** start DATA LINES **
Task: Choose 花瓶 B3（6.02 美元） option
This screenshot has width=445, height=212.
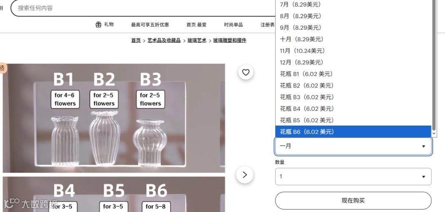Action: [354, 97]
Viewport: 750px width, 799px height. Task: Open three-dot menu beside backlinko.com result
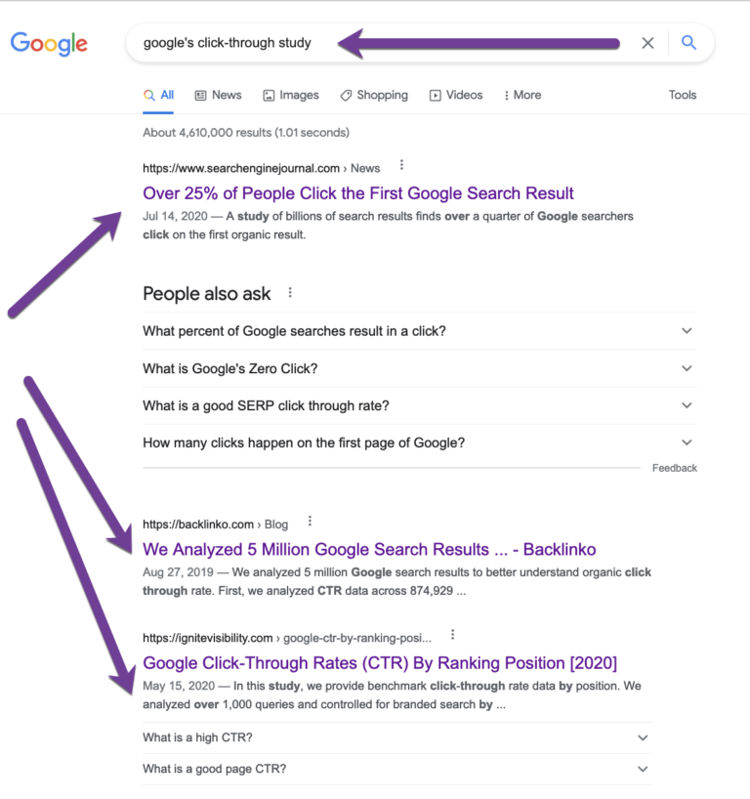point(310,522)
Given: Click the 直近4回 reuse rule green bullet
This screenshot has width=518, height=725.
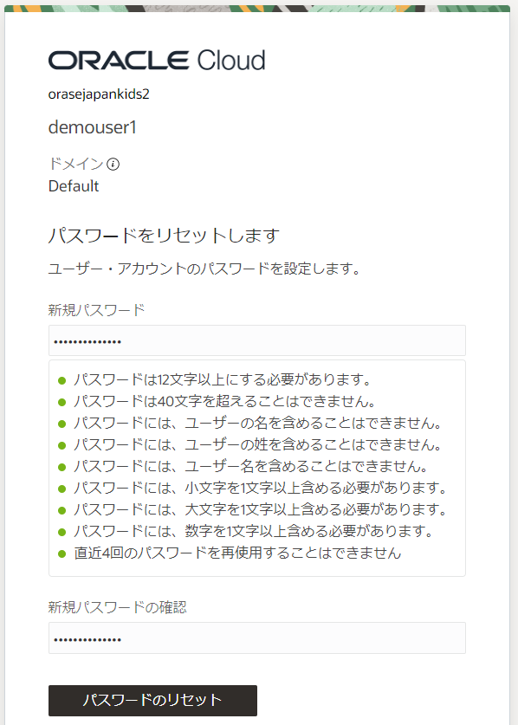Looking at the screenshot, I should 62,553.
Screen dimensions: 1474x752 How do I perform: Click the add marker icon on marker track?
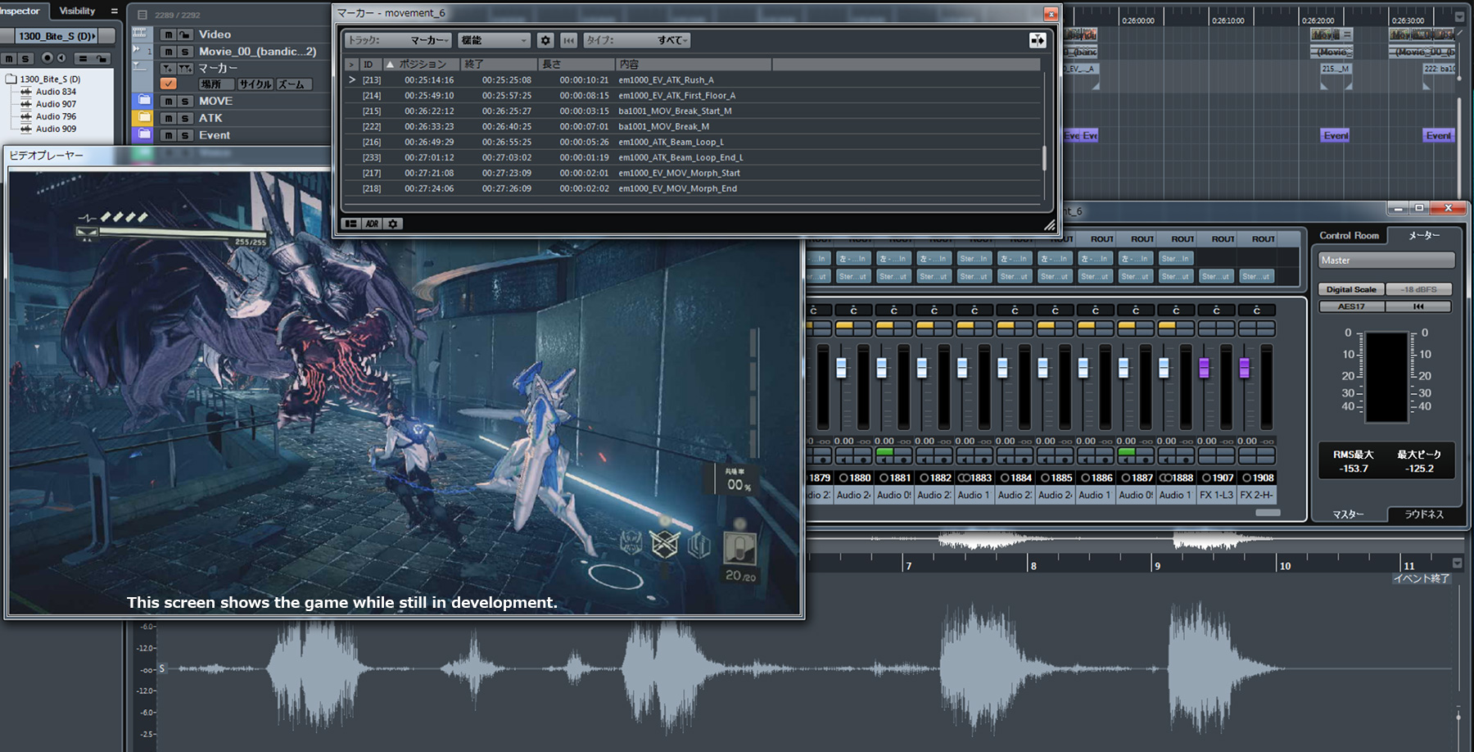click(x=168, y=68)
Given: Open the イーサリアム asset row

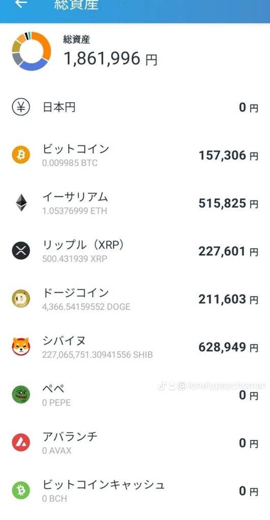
** end DATA LINES **
JOB:
Retype every item above word for word, leaving out the pictures.

RESULT:
Task: Choose 花瓶 B3（6.02 美元） option
This screenshot has width=445, height=212.
Action: [354, 97]
Viewport: 750px width, 799px height. Task: Open three-dot menu beside backlinko.com result
point(310,522)
Given: Click the 直近4回 reuse rule green bullet
This screenshot has width=518, height=725.
Looking at the screenshot, I should 62,553.
Screen dimensions: 1474x752 How do I perform: Click the add marker icon on marker track?
click(x=168, y=68)
Given: Open the イーサリアム asset row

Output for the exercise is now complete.